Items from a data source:
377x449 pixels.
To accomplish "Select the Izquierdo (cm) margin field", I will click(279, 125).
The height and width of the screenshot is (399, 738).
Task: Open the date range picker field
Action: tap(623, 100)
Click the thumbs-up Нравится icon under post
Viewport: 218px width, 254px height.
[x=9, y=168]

■ **Problem statement**
Print every one of the entries above again, word for word and in the same order.

■ **Task solution**
377x449 pixels.
To accomplish "Select the Izquierdo (cm) margin field", I will click(279, 125).
The height and width of the screenshot is (399, 738).
Task: Open the date range picker field
Action: tap(623, 100)
Click the thumbs-up Нравится icon under post
Viewport: 218px width, 254px height.
[x=9, y=168]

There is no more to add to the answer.